WRITTEN INSTRUCTION:
Rewrite the listing below as a numbered list, omitting any blank lines.

INPUT ROWS:
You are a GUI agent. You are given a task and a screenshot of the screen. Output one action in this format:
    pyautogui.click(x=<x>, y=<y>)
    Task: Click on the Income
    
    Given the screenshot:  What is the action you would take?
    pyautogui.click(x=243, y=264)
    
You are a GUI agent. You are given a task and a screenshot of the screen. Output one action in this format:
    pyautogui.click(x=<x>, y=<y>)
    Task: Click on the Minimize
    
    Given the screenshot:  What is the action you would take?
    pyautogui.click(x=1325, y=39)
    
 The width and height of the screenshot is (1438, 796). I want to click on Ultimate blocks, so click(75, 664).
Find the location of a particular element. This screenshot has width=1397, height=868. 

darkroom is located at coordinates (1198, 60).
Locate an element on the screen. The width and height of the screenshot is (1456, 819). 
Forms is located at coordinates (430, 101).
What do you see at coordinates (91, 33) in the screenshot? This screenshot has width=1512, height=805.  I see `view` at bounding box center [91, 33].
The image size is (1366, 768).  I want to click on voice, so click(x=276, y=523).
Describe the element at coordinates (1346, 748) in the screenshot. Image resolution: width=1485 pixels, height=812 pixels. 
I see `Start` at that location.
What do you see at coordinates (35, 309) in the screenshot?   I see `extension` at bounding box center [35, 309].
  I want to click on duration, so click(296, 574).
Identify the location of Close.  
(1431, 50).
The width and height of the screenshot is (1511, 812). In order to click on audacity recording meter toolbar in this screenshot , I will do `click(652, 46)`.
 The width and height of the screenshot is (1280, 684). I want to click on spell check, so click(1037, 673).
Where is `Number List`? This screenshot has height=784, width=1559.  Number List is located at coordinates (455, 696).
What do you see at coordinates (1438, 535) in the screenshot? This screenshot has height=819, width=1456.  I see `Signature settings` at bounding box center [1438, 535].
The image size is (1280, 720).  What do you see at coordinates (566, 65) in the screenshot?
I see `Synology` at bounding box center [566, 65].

OUTPUT FOR THIS EXERCISE:
1. You are a GUI agent. You are given a task and a screenshot of the screen. Output one action in this format:
2.     pyautogui.click(x=<x>, y=<y>)
3.     Task: Click on the Income
4.     Given the screenshot:  What is the action you would take?
5.     pyautogui.click(x=243, y=264)
6. You are a GUI agent. You are given a task and a screenshot of the screen. Output one action in this format:
7.     pyautogui.click(x=<x>, y=<y>)
8.     Task: Click on the Minimize
9.     Given the screenshot:  What is the action you would take?
10.     pyautogui.click(x=1325, y=39)
11.  The width and height of the screenshot is (1438, 796). I want to click on Ultimate blocks, so click(75, 664).
12. Find the location of a particular element. This screenshot has width=1397, height=868. 
13. darkroom is located at coordinates (1198, 60).
14. Locate an element on the screen. The width and height of the screenshot is (1456, 819). 
15. Forms is located at coordinates (430, 101).
16. What do you see at coordinates (91, 33) in the screenshot? This screenshot has width=1512, height=805.  I see `view` at bounding box center [91, 33].
17. The image size is (1366, 768).  I want to click on voice, so click(x=276, y=523).
18. Describe the element at coordinates (1346, 748) in the screenshot. Image resolution: width=1485 pixels, height=812 pixels. 
19. I see `Start` at that location.
20. What do you see at coordinates (35, 309) in the screenshot?   I see `extension` at bounding box center [35, 309].
21.   I want to click on duration, so click(296, 574).
22. Identify the location of Close.  
23. (1431, 50).
24. The width and height of the screenshot is (1511, 812). In order to click on audacity recording meter toolbar in this screenshot , I will do `click(652, 46)`.
25.  The width and height of the screenshot is (1280, 684). I want to click on spell check, so click(1037, 673).
26. Where is `Number List`? This screenshot has height=784, width=1559.  Number List is located at coordinates (455, 696).
27. What do you see at coordinates (1438, 535) in the screenshot? This screenshot has height=819, width=1456.  I see `Signature settings` at bounding box center [1438, 535].
28. The image size is (1280, 720).  What do you see at coordinates (566, 65) in the screenshot?
29. I see `Synology` at bounding box center [566, 65].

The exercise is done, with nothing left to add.